- **YOUR GOAL**:
What you return should be each line of the data containing the string "Enable".

═════ RECORDED INFORMATION

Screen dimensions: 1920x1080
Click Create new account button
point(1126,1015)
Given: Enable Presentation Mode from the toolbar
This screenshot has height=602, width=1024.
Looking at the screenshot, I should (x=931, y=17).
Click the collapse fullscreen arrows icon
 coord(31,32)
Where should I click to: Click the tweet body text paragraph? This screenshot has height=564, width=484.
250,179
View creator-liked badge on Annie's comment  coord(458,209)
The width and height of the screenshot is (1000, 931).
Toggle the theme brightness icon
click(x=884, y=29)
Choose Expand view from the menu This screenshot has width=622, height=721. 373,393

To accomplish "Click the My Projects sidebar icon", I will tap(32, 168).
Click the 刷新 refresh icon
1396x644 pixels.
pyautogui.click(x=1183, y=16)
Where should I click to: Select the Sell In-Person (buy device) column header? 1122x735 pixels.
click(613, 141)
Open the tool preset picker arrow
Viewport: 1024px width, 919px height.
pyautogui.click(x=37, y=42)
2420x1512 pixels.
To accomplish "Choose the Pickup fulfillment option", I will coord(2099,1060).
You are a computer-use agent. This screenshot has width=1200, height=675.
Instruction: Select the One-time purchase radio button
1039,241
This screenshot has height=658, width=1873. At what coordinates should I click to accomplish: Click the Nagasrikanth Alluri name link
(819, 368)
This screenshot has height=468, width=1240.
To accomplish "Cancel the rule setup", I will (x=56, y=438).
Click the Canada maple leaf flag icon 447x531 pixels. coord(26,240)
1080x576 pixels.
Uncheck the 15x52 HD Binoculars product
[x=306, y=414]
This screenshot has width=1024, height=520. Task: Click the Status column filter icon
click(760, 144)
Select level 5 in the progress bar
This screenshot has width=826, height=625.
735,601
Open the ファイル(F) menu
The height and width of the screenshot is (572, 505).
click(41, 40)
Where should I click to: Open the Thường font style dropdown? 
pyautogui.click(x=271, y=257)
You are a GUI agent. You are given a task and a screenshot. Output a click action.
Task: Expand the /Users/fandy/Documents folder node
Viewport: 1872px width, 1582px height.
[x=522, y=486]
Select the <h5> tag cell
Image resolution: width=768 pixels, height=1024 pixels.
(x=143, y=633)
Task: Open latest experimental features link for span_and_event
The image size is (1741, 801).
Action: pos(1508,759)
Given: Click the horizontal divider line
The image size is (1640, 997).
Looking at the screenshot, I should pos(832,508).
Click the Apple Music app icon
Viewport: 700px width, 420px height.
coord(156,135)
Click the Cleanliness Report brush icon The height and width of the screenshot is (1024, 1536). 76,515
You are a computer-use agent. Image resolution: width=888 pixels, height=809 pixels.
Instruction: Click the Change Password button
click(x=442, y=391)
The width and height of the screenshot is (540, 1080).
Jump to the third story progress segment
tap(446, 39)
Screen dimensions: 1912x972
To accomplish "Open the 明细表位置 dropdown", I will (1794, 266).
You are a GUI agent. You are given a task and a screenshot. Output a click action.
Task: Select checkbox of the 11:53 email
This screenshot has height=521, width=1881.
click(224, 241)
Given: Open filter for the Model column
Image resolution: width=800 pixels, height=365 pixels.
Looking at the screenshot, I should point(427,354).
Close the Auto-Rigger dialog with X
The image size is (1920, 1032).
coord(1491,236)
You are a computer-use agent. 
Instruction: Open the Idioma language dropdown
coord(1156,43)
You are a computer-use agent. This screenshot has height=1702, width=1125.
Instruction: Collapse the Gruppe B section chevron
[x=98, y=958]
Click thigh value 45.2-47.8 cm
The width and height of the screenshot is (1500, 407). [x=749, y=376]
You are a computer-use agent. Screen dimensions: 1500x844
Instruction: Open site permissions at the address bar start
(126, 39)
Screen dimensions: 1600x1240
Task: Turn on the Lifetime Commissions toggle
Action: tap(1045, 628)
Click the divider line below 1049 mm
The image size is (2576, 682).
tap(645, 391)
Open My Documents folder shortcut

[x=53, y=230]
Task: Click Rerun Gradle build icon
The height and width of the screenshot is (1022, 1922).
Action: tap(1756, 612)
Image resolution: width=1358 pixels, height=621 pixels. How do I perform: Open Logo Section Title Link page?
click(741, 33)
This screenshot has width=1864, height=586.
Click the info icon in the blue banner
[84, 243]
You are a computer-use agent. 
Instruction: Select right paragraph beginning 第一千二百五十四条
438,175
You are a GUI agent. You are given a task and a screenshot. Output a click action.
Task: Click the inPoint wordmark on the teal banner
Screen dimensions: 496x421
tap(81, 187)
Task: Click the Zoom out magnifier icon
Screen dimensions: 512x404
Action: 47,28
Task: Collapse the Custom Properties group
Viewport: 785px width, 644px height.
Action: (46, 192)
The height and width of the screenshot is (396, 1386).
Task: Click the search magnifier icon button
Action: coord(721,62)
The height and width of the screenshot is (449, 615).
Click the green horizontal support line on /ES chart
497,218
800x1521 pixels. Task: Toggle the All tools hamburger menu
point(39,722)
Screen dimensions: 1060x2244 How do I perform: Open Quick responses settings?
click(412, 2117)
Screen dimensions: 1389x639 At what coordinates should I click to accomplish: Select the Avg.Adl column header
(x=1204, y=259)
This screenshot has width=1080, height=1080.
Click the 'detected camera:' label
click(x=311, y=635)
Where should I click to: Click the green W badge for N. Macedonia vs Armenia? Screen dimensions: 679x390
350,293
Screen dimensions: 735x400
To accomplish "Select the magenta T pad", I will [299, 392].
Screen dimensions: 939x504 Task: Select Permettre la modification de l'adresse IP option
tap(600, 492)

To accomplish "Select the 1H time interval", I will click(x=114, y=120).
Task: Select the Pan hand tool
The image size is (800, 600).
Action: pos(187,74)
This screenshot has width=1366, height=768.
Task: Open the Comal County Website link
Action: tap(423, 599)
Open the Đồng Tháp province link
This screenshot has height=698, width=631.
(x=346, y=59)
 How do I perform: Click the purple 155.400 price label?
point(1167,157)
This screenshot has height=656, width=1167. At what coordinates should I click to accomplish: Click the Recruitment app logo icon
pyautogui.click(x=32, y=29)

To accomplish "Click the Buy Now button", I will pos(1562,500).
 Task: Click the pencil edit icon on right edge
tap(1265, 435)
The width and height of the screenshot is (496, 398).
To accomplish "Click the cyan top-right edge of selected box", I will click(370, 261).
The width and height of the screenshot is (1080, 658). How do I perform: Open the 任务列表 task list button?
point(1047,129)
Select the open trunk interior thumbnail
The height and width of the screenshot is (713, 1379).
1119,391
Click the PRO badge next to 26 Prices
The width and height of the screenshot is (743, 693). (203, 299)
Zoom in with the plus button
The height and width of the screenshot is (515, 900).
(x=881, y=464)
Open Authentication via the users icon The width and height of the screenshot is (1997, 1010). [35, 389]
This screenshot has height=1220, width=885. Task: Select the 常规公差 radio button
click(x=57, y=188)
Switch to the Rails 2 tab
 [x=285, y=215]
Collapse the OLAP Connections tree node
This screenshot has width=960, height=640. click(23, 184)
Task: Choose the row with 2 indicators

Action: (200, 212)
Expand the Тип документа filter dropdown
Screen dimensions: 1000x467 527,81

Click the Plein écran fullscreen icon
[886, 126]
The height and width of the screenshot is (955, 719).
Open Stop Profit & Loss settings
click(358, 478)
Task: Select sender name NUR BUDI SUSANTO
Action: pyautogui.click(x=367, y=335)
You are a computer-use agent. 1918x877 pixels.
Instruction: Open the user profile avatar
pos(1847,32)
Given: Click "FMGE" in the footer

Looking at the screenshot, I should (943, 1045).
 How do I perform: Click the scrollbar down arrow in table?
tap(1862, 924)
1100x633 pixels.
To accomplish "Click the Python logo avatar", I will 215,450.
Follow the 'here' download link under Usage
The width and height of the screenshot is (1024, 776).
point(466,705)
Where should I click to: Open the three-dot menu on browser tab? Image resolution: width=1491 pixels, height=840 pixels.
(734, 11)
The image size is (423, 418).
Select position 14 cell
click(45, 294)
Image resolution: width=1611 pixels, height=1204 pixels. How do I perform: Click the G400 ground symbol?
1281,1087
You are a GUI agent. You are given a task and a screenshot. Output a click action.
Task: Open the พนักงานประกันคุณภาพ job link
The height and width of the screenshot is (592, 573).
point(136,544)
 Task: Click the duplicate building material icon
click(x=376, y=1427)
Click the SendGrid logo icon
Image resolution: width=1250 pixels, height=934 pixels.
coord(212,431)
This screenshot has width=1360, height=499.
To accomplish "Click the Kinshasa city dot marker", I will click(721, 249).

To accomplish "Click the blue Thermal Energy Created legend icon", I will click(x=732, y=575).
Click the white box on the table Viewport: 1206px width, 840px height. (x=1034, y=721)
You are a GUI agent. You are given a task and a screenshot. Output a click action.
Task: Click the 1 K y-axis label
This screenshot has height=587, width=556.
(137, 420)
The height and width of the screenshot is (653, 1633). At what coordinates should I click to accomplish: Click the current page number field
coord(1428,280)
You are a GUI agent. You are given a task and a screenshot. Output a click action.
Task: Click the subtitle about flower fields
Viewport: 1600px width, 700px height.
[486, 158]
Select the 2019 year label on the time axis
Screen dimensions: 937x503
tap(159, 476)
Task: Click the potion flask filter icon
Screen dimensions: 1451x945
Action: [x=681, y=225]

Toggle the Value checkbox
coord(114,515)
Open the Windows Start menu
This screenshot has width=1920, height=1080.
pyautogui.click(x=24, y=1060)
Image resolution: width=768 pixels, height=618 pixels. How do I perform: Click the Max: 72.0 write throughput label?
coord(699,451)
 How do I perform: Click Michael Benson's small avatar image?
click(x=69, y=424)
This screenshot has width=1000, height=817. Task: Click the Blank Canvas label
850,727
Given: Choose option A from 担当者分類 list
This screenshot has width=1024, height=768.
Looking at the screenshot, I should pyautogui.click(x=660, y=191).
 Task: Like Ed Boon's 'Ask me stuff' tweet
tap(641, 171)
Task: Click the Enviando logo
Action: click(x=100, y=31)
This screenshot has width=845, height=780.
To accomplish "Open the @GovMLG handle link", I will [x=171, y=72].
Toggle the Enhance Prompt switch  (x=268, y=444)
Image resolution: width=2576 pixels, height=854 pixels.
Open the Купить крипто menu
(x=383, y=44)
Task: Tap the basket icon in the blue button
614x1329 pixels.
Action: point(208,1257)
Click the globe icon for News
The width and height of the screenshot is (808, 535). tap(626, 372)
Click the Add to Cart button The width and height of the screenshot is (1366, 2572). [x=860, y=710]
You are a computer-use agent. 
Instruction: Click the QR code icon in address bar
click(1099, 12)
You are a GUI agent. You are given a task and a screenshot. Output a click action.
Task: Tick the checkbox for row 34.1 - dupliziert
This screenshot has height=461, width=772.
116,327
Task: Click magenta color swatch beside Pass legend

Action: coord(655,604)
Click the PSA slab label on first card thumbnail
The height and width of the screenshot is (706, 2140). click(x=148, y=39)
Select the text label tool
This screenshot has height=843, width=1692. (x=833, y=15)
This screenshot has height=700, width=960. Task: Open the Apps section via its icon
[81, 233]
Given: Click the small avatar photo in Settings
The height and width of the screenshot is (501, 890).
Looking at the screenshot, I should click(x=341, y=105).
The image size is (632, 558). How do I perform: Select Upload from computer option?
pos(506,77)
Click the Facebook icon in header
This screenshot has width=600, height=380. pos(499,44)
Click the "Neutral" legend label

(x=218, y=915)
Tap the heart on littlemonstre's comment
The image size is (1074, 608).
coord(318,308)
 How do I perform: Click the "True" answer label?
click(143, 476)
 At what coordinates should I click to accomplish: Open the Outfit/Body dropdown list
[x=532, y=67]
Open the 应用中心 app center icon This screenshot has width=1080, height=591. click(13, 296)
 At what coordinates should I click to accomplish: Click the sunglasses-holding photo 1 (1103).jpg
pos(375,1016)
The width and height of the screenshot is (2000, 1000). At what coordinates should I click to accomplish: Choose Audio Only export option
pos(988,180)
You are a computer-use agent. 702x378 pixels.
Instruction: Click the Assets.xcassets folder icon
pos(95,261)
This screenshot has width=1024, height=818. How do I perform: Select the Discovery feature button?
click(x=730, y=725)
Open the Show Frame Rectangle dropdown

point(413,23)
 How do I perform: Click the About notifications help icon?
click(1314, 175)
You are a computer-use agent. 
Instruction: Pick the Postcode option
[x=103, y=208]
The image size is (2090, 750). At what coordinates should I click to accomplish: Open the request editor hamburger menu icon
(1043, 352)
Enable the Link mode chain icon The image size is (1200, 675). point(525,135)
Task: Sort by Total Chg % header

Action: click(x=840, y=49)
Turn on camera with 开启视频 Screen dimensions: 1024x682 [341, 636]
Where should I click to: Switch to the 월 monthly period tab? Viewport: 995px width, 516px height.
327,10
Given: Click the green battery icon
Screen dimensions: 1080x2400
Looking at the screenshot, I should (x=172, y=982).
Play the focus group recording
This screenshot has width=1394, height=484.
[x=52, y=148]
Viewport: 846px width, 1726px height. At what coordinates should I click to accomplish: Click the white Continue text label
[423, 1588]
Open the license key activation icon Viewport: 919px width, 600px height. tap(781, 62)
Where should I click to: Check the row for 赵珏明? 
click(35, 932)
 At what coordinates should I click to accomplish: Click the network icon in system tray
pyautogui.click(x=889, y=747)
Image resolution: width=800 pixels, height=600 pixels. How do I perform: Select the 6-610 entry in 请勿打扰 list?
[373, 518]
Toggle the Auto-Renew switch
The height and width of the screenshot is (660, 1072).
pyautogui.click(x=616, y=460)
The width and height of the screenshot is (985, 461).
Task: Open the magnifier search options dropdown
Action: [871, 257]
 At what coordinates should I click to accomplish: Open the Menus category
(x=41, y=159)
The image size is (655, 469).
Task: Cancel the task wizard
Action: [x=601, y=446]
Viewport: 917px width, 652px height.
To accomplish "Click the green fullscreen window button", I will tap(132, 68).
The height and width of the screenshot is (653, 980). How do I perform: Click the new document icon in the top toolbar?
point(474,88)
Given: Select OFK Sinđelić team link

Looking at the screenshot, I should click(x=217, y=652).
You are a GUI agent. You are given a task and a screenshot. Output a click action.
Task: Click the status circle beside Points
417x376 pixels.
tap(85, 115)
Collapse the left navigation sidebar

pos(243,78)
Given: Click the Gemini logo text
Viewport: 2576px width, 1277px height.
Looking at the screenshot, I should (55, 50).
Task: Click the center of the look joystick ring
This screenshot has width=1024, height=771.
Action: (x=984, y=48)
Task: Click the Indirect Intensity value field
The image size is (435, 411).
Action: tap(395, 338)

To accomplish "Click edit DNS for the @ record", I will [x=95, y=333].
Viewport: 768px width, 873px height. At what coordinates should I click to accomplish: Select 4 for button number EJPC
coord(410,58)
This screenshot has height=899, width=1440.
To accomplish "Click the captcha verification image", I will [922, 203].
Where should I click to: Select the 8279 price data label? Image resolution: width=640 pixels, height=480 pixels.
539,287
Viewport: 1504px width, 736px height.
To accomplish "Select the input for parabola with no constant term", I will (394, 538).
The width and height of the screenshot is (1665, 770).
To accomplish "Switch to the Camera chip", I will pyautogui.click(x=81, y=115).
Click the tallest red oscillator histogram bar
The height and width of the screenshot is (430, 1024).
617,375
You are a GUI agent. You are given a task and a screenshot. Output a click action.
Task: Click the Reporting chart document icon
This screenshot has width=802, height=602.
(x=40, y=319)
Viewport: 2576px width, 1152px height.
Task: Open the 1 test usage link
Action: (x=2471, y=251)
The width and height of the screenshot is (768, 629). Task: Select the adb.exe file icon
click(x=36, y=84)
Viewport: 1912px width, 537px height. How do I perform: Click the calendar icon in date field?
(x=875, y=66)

══════════

- **TASK ANSWER**:
Given: Enable Presentation Mode from the toolbar
Enable the Link mode chain icon The image size is (1200, 675). point(525,135)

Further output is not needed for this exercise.